According to experts, however, maintaining your daily routine—including hygiene and self-care habits—may be key to staving off the worst of your depression. With a therapeutic technique called behavioral activation, patients are asked to take note of when their depressive symptoms start to creep in and counteract them by engaging with the world, rather than isolating themselves. “It’s a process of rebuilding structure and routines with the idea that mood and motivation will improve in turn, including beauty routines,” says Amanda Allen, PhD, a clinical psychologist in New York. “It might seem trivial, but it’s actually an effective foundation to develop structure when it’s needed most.”
Because depression is so all-consuming, it was years before I realized how the degradation of my appearance fed into my own mood disorder. Once I did, I wanted to seize control of this potentially manageable aspect of my day: But I found there was a dearth of useful, realistic advice online for someone with clinical depression. A Google search resulted in more general “anti-stress” techniques for people who aren’t battling chemical imbalances. “Take a spa day with a girlfriend?” I remember thinking. But I can barely get out of bed.

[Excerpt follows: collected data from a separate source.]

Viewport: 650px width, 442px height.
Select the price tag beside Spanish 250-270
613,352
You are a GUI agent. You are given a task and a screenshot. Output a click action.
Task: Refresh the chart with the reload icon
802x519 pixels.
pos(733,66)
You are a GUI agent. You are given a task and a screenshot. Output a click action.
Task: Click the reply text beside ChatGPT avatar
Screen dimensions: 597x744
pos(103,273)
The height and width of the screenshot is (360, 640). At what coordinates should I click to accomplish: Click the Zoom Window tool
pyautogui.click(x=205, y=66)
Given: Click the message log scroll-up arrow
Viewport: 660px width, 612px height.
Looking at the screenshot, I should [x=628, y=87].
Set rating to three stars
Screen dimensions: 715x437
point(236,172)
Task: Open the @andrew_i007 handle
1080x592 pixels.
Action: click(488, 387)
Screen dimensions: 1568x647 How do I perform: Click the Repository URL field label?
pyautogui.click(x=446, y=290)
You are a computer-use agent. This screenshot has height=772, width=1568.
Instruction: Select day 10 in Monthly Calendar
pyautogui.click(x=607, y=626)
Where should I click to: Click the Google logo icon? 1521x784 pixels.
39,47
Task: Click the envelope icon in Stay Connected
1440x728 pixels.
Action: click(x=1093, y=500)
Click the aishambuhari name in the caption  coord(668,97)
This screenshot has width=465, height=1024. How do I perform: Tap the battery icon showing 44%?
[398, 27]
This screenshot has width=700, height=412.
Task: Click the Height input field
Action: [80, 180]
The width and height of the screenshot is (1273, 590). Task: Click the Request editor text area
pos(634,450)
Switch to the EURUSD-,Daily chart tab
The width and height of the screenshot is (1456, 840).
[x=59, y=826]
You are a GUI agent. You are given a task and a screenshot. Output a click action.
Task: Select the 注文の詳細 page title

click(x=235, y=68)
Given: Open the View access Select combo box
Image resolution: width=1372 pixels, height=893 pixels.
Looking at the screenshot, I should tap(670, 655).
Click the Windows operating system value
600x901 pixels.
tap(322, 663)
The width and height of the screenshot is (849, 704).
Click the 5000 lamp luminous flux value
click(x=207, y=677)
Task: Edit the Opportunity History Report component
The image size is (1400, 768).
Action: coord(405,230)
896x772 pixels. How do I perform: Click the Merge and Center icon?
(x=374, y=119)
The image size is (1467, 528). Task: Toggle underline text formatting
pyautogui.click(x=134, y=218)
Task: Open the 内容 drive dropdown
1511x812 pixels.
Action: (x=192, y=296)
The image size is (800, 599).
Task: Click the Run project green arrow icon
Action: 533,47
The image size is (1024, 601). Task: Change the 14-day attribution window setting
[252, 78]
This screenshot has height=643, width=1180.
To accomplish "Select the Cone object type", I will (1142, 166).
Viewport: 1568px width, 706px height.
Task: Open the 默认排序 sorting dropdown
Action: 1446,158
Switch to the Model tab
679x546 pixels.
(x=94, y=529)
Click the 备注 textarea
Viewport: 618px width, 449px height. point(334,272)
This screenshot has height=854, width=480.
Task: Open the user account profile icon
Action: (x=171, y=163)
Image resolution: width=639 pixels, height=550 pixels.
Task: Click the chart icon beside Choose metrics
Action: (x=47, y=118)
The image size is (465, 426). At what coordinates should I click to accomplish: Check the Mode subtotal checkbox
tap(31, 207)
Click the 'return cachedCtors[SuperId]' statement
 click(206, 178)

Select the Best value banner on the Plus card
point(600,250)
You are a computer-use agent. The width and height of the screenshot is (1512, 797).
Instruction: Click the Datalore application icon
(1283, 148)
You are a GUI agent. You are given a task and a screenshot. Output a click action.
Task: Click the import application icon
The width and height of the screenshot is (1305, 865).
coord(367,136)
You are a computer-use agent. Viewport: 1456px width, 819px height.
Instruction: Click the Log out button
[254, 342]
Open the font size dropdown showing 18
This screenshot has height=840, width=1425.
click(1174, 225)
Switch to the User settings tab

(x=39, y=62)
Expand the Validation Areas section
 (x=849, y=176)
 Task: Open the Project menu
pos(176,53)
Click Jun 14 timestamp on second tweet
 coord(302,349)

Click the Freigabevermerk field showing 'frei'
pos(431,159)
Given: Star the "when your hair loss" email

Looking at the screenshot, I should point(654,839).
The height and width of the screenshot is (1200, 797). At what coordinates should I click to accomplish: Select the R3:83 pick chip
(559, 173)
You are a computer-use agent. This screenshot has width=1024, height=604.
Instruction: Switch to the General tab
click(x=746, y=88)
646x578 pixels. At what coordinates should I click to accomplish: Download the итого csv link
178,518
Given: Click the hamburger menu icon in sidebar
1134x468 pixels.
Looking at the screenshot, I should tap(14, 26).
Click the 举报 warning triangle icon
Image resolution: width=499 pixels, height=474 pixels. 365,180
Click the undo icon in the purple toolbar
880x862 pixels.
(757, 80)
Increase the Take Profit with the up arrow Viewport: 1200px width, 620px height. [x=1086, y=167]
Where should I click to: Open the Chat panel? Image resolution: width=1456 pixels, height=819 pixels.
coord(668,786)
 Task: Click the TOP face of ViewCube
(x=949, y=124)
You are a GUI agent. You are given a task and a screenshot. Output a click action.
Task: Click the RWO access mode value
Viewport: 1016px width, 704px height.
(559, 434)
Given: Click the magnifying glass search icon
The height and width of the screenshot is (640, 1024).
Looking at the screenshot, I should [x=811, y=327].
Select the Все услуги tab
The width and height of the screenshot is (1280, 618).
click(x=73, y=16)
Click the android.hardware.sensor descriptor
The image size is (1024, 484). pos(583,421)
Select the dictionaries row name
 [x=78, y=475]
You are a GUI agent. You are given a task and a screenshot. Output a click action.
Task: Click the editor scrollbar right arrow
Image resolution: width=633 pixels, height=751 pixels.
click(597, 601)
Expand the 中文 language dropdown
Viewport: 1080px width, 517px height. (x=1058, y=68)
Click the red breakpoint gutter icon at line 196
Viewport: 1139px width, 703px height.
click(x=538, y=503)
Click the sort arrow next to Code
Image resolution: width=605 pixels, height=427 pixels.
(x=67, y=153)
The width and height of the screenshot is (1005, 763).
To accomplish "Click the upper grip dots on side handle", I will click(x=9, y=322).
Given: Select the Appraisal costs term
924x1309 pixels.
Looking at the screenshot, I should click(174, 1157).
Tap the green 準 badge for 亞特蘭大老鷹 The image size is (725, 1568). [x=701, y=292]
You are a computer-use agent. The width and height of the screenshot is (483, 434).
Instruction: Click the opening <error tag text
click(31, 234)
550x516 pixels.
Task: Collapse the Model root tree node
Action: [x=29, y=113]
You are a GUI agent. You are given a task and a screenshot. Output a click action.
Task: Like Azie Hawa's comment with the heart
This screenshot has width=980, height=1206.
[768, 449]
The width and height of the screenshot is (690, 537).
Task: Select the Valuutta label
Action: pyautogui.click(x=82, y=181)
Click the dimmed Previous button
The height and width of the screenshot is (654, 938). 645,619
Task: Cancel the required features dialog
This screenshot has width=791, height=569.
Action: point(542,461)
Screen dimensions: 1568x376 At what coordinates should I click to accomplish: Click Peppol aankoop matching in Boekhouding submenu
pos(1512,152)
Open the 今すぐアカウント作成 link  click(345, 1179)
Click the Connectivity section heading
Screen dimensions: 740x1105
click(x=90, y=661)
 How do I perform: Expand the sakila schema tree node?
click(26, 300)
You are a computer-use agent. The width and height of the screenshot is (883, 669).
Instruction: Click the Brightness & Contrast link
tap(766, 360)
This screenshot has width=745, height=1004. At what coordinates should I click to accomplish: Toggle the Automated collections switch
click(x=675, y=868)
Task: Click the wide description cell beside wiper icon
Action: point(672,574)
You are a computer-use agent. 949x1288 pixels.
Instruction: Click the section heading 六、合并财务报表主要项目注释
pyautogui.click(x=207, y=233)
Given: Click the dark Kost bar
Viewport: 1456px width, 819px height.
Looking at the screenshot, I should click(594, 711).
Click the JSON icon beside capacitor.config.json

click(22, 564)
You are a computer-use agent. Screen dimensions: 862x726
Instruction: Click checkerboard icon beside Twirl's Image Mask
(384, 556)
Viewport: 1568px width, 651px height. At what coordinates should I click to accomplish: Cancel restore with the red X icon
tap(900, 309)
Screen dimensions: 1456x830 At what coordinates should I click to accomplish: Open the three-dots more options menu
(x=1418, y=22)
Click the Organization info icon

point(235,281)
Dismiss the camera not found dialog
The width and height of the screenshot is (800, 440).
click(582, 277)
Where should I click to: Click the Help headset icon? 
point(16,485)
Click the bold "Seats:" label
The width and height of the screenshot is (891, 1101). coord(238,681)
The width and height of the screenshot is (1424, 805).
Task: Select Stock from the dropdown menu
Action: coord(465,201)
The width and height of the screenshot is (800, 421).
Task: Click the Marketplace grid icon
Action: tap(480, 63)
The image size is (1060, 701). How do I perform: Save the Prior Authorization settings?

“Take a spa day with a girlfriend?” I remember thinking. But I can barely get out of bed.
Over time, I’ve developed a bare-bones self-care and skin-care maintenance technique to fall back on during major depressive episodes. (Claire devised a similar solution: “I’ve learned through hard experience not to give up on putting on my acne lotion twice a day, even if that’s all I can do,” she says.) Here’s what it looks like:
1. I keep a giant bottle of water by my bed/couch/pit of despair to stay hydrated, which helps both inside and out.
3. Low-maintenance (but not no-maintenance) is also the name of the game when it comes to hair-care. “For keeping hair clean, just use one simple product, like a detangler spray,” says Allison Wolf, a hairstylist at Fox and Jane in Brooklyn, who’s also experienced depressive phases. “The more product you use after washing your hair, the more buildup you’ll get.” She also recommends ditching your tight elastic hair ties: A soft scrunchie will help prevent the breakage that comes with keeping your hair in a ponytail for long stretches at a time.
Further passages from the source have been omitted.